Juste la fin du monde

Il fait chaud, un été de canicule, un repas de famille.

Louis, dramaturge, retourne chez lui après douze ans d'absence pour annoncer, ou plutôt tenter d'annoncer, sa mort prochaine. Il est malade.

C'est un être à part dans une fratrie, entre un frère rabat-joie, égoïste, nerveux, une petite sœur un peu junkie qui l'idolâtre et une maman très maquillée, aussi fardée que l'amour qu'elle porte à son fils. Attendu, il est très vite au centre du vide qu'il a laissé durant son absence.

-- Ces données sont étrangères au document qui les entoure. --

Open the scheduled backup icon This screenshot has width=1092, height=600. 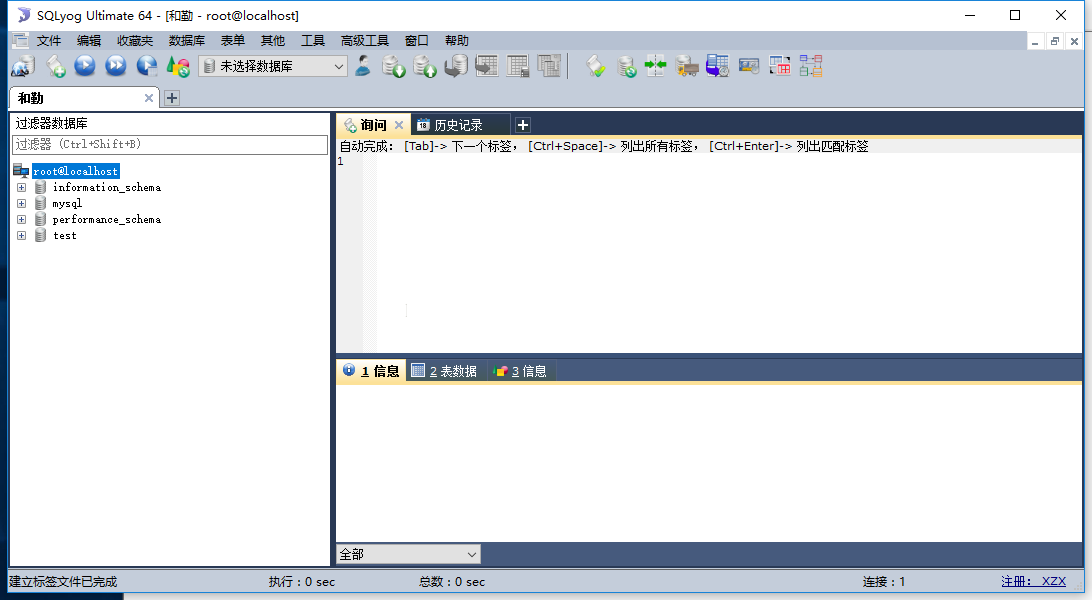[717, 66]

Le film est un voyage intérieur, un road movie mental entrecoupé de souvenirs puissants, d'incarnations concrètes, d'une lumière, une poussière, une odeur du temps passé. 

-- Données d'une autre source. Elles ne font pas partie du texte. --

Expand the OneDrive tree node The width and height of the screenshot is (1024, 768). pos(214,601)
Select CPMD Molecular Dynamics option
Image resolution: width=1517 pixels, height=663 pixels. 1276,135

Xavier Dolan, réalisateur, adapte la pièce de théâtre éponyme de Jean-Luc Lagarce. Son film en tire des qualités de dialogue indéniables mais le défaut de plans difficiles à trouver. Comment filmer la parole au cinéma quand les dialogues sont aussi précieux et qu'il faut n'en manquer aucun? La solution choisie est le gros plan, sa surenchère, surabondance. Alors il y a un trouble, comme un agacement de ne pas retrouver les plans poétiques, lumineux et très construits qu'il sait faire et en même temps le plaisir de ressentir sa fascination pour les acteurs, Marion Cotillard, Léa Seydoux, Nathalie Baye, Gaspard Ulliel et Vincent Cassel. Xavier Dolan est fasciné par leurs visages, leur métier, leur aura, et le film devient soudainement un plaisir de cinéaste aimant le cinéma, comme un fan qui n'aurait ni peur, ni honte, de crier en Image et en Son qu'il l'aime. La lumière et le cadrage convoquent Jane Campion, quelques envolées semblent Gus Van Santienne, Manoel de Oliveira ne renierait pas quelques séquences surréalistes et longs plans fixes, Sofia Coppola aimerait sûrement la bande son...

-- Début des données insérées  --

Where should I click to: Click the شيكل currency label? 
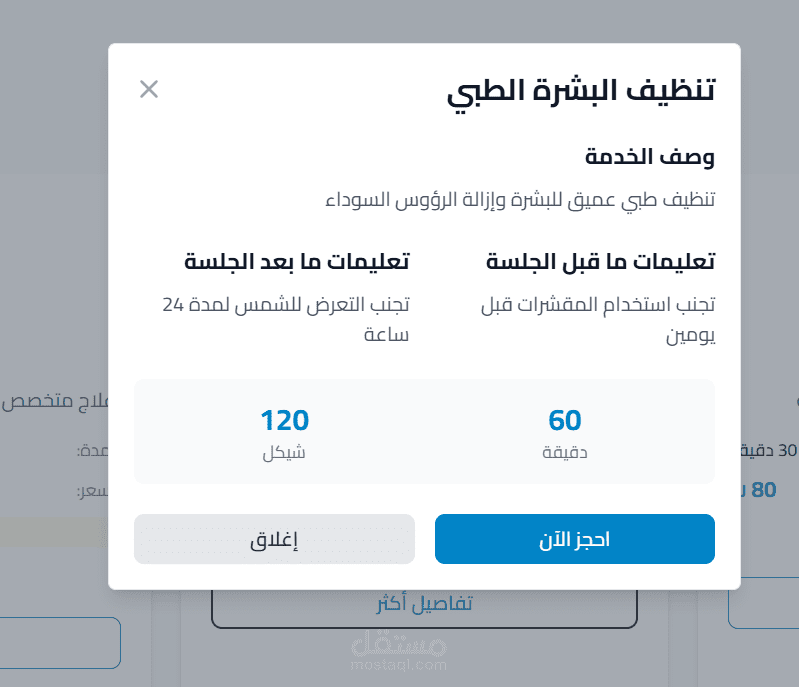[284, 452]
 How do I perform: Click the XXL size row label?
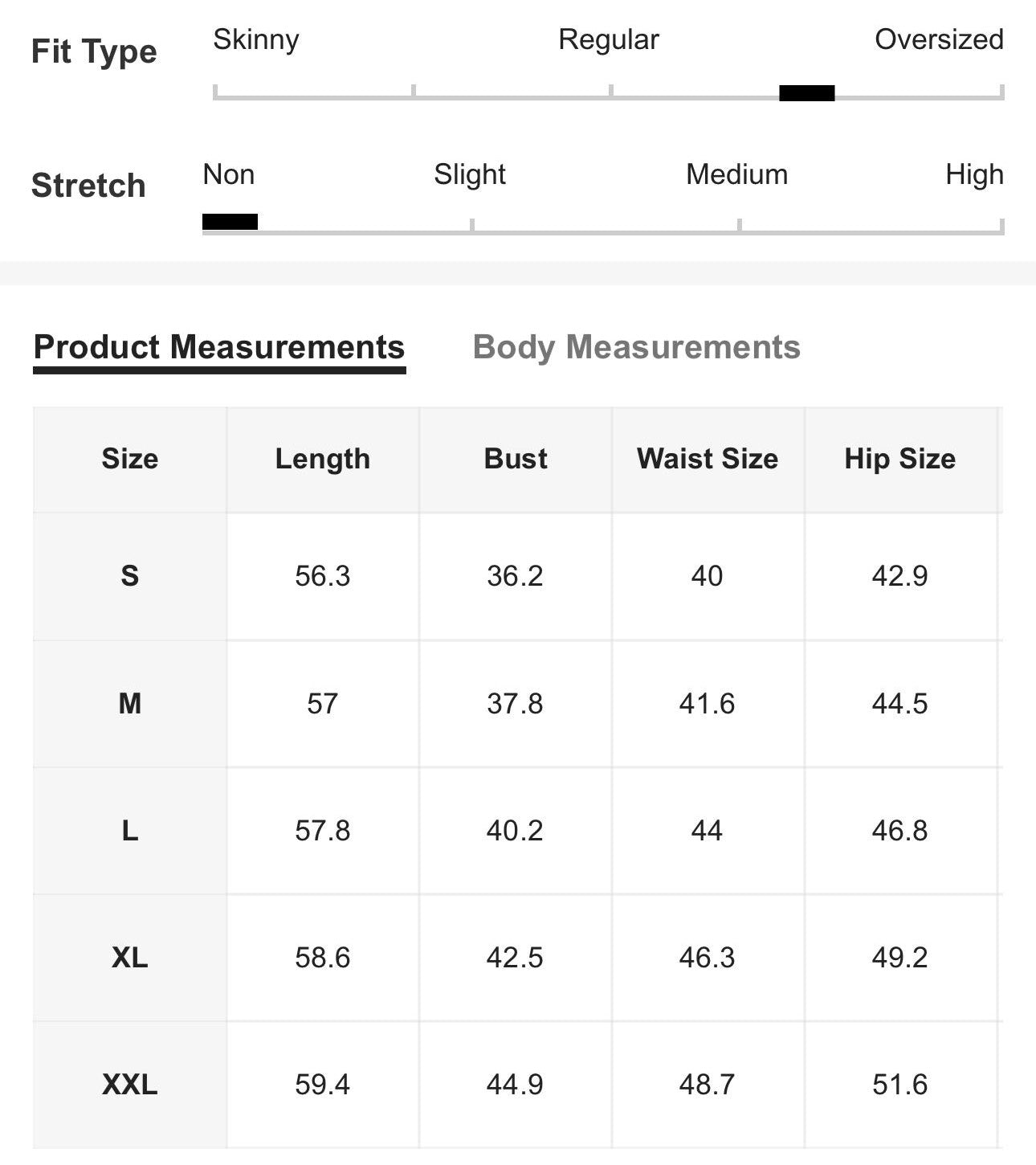coord(130,1086)
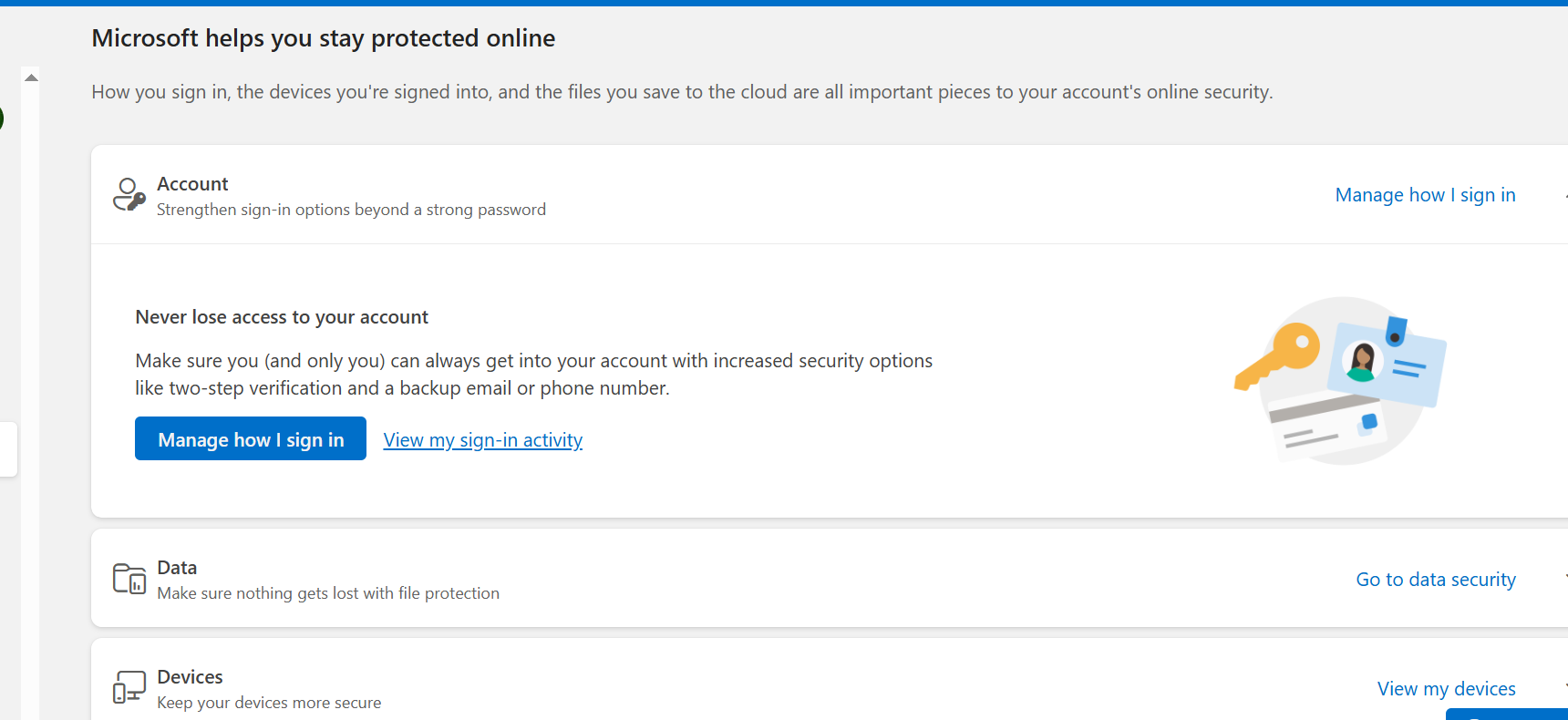Click the blue Manage how I sign in button
The width and height of the screenshot is (1568, 720).
(x=250, y=438)
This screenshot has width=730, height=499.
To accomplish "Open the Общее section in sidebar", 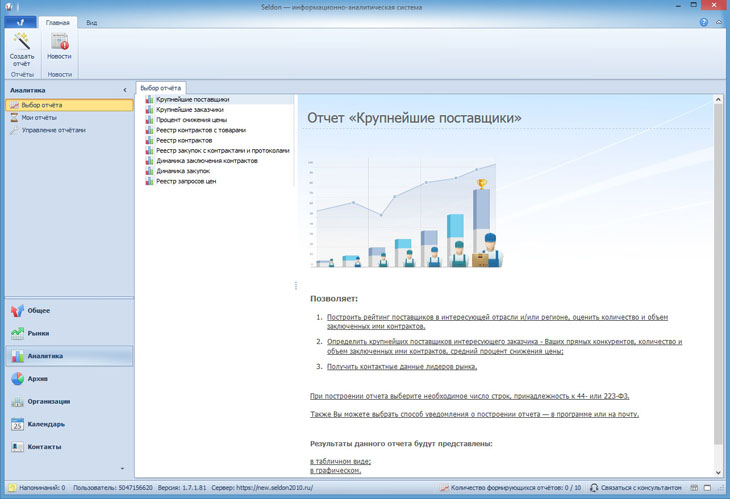I will pos(40,310).
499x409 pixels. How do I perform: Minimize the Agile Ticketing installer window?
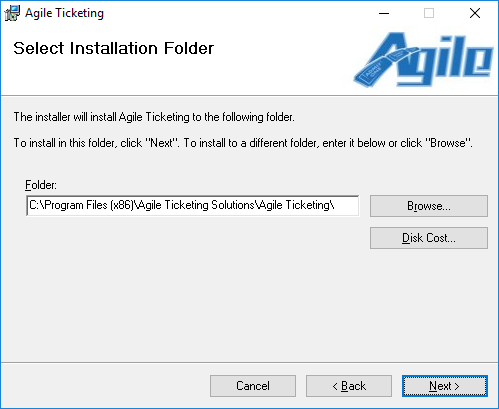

Autre point fort du film, un glissement furtif pour le spectateur de sa reconnaissance dans tous les personnages. Chacun semble  à son tour un peu bête, très égoïste, profondément en attente d'amour. On a quelques fois l'impression de basculer dans Vice Versa, le film d'animation, devenant une hydre à cinq têtes, emportée simultanément par chacun.

Des plans symboliques, des musiques pops et rêveuses, rien ne fait vraiment peur au réalisateur. Et quand il laisse la caméra faussement divaguer, choisir les cadrages et lumières avec une précision d'orfèvre, certaines séquences ont une grâce ensoleillée.

La canicule nous envahit, cette famille nous asphyxie tout en nous laissant un étrange goût, celui d'une présence, malgré tout, d'amour. On subit ce voyage douloureux que peuvent être des repas de famille, des réflexions anodines et des places qu'on nous y accorde, ou pas.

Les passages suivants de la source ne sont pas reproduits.